王后的項鍊 · 61女囚徒
就在伯爵夫人思緒奔騰、做著黃粱美夢的時候,在聖·克洛德街雅納住的房子對面,正在進行著另一種性質的活動。
大家還記得,這時候,卡格里奧斯特羅先生已經把正在被克羅斯納先生的警署通緝的逃犯——奧利瓦安置在巴爾薩摩的老房子裡了。
驚魂不定的奧利瓦小姐高興地接受了這個既可逃過警署、又可躲開博西爾的好機會。她就這樣膽戰心驚地藏匿在這個神秘的住所里過日子了。這個神秘的住所曾掩蔽了多少可怕的悲劇,哎喲!真要比尼科爾·勒蓋小姐悲喜劇般的奇遇可怕得多哪!
卡格里奧斯特羅對她關懷備至、體貼入微。
這個少婦有這樣一位大老爺保護,心裡似乎覺得暖洋洋的。他什麼也不要求,可是又象對她寄以無限希望。
不過他在希望些什麼呢?這是這位女遁世者百思而不得其解的。
對奧利瓦小姐而言,卡格里奧斯特羅先生,這個曾經征服過博西爾、戰勝過警探的人是一個救世主,也是一個非常鍾情的情人,既然他尊敬她。
奧利瓦的自尊心不允許她有另外的想法,她一心以為卡格里奧斯特羅有朝一日要把她當作情婦。
對已不再有德行的女人來說,相信有人能愛她又尊重她,這就是一種德行。這顆心枯萎了、乾枯了、死了,已經不再指望愛情了,也不再指望愛情會帶來尊敬了。
於是,奧利瓦在聖·克洛德街她的宅邸的深處做起美夢來了。必須承認,在這些荒誕不經的美夢裡面,博西爾是沒有什麼地位的。
一清早,她就用卡格里奧斯特羅用來點綴他的梳洗室的裝飾品打扮起來,她學著貴婦人,在細細地捉摸賽利枚納①的角色。她一天之中只有這一段時間才有點兒生氣。卡格里奧斯特羅每星期來兩次問她生活得是否習慣,也正是在這個時候。

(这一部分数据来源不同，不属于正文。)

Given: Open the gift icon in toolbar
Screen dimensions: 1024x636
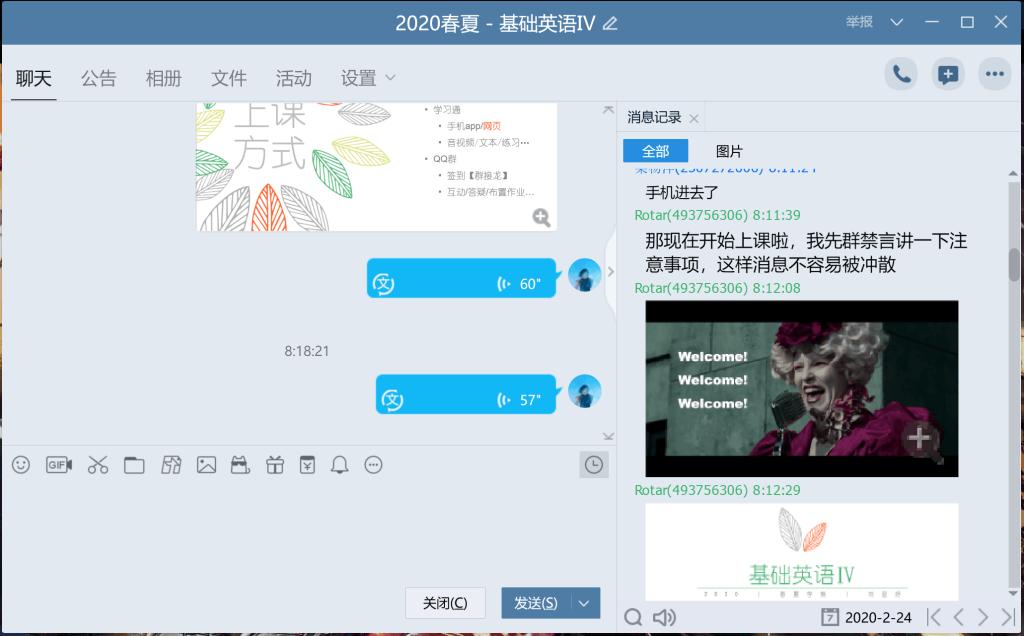Looking at the screenshot, I should click(275, 465).
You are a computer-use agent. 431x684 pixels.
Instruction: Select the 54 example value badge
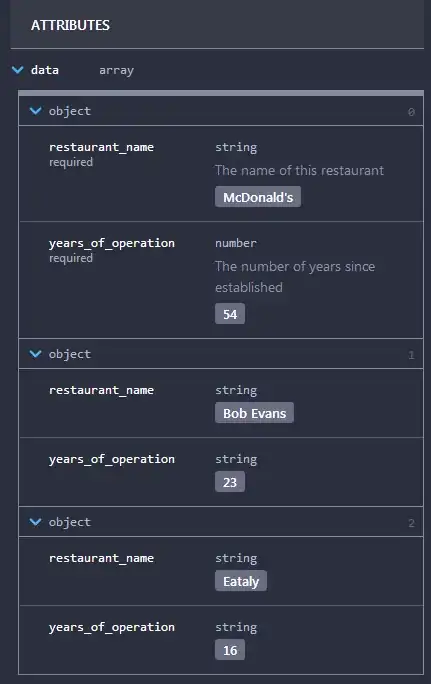coord(230,314)
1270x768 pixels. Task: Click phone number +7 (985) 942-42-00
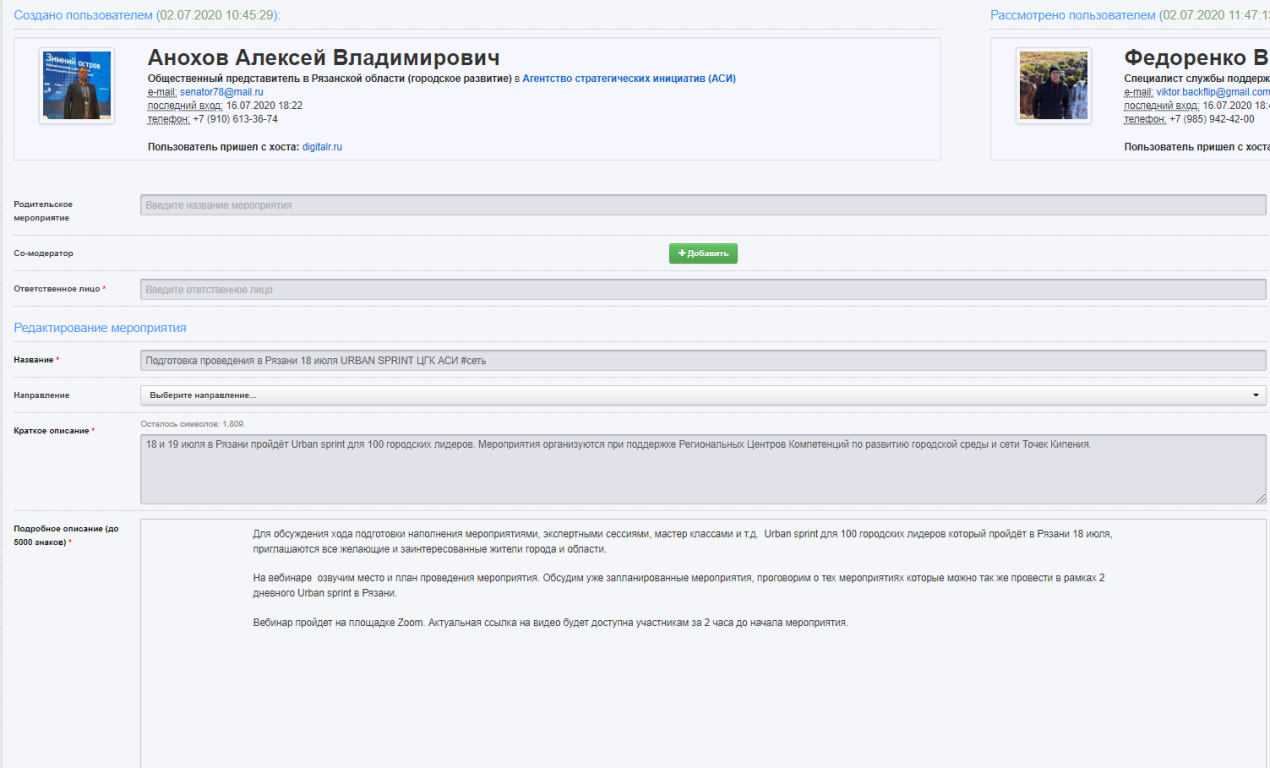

於是,在她漂亮的客廳裡面,在金碧輝煌的豪華擺設中,這個有點兒自我陶醉的小個兒女人內心裡承認,她過去的生活中充滿了失望和錯誤,並認為一切與道德學家的論點「德行使人幸福」相反,應該說有了幸福才必然會有德行。
不幸的是,在這種幸福的組成成分中,缺少一個使幸福持久的不可缺少的因素。
奧利瓦很幸福,可是她感到無聊。
書籍、圖畫、樂器都不足以給她解悶。書籍內容不夠色情,有點兒色情的也很快看完了。圖畫看了一次以後也就沒有什麼新鮮東西——這是奧利瓦的看法,不是我們的看法——而樂器只能發出一種噪音,一隻未經鍛煉的手,是永遠也不能使它發出象樣的聲音的。
必須承認,奧利瓦不用多少時間就對她的幸福膩煩透了。她經常含著眼淚懷念過去在王妃街窗口所度過的美好的早晨,那時候她的眼光象是有磁性的一樣,吸引了街上所有的行人抬頭向她看。

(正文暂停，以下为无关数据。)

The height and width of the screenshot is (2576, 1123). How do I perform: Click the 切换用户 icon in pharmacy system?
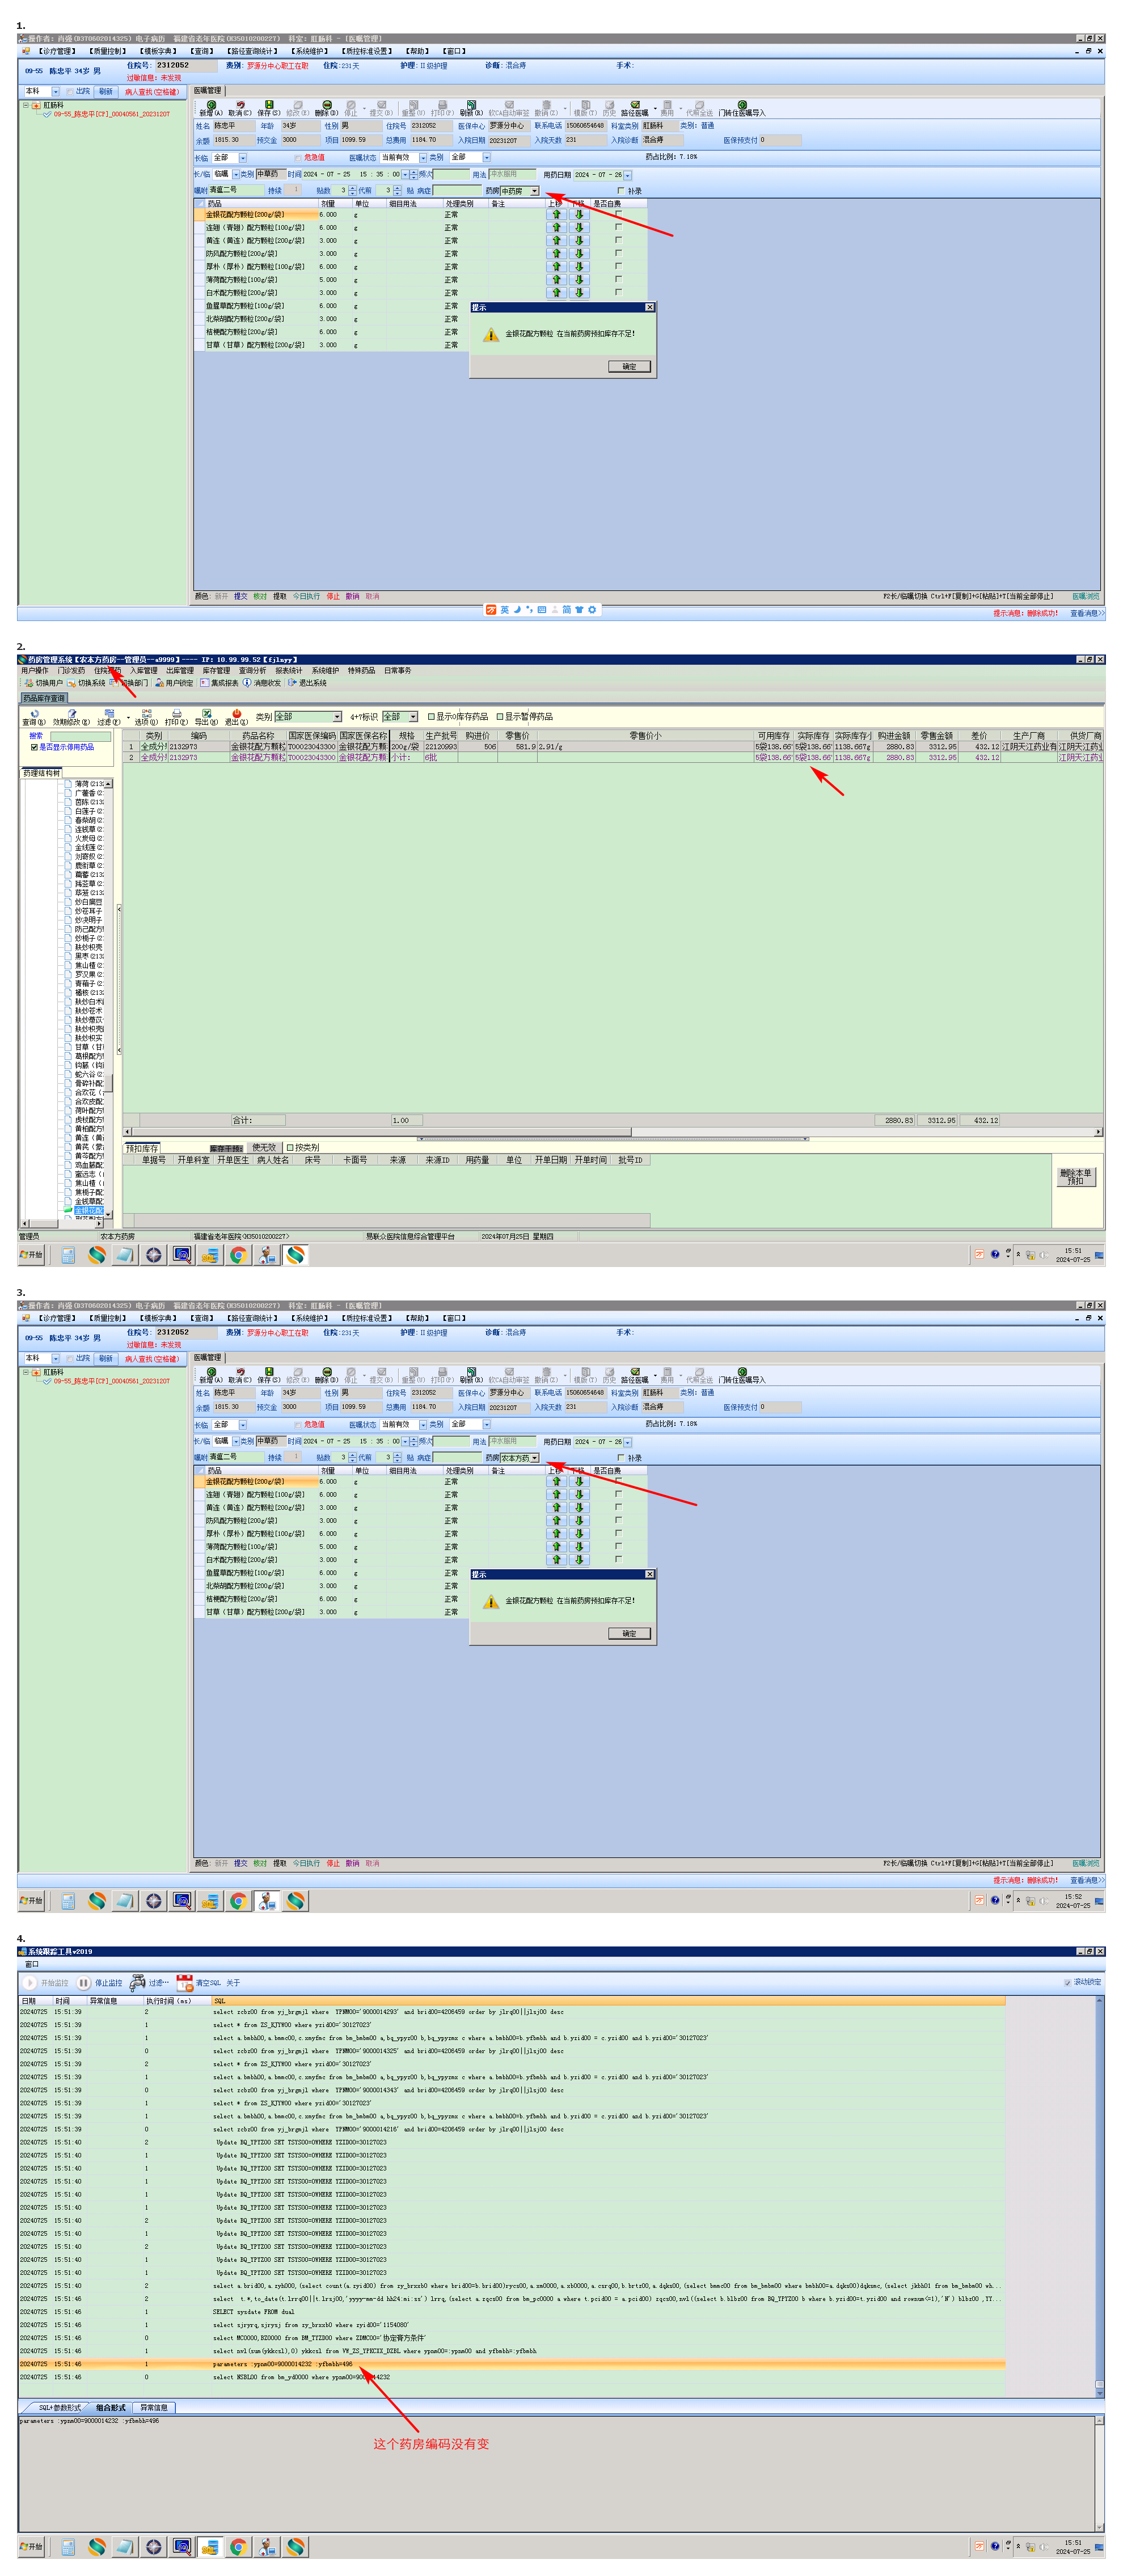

在聖·日耳曼街區的散步又是多麼舒心,她的腳上趿著的迷人的拖鞋,後跟有兩寸高,露著她彎彎的富於肉感的纖足。她婀娜多姿地行一步,就從欣賞者嘴裡引出一聲輕輕的驚嘆,她每走一步,就是一次成功。當她偶爾滑了一下,這驚嘆聲就帶著關心和惋惜;當她邁開了小腳又露出了小腿時,這驚嘆聲中就飽含著非分之想了。

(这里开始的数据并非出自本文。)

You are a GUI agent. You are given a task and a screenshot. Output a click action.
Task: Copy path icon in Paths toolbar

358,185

這一切都是被禁閉著的尼科爾心裡所想的。警察總監先生的手下的確是很可怕的,在濟貧院決不如暫時在聖·克洛德街過著奢華的囚禁生活好,囚禁在骯髒不堪的濟貧所里的女人簡直是等死。可是如果有時不識好歹地使使性子,至少在思想里使使性子,把好事搞糟,那還能算什麼有權任性行事的女人呢?做女人還有什麼用呢?
後來,對感到煩悶的人來說,一切都變得帶有悲觀的色彩了。尼科爾在懷念她的自由以後,又懷念起博西爾來了。我們要承認,自從猶大的女兒們在婚禮的前夜到山上去為她們的貞操哭泣以來,在女人的世界中什麼也沒有變。
我們眼下要講到的是一個陰沉沉的使人心緒不定的日子,奧利瓦在這些日子裡與外界隔絕,成了孤家寡人。兩星期以後,她進入了最最痛苦的煩悶階段。
奧利瓦既不敢出現在窗口,也不敢出門,精神幾乎崩潰了。她開始食欲不振,但她的想像力卻並非如此,相反,她越是吃不下東西,想像力越是豐富。
就在這天,當她精神上極度煩躁不安的時候,卡格里奧斯特羅出其不意地來訪問她了。
他象往常一樣,從這座府邸的一扇小門進來,經過院子裡新辟出來的一個小花園,來敲奧利瓦住的那套房間的百葉窗。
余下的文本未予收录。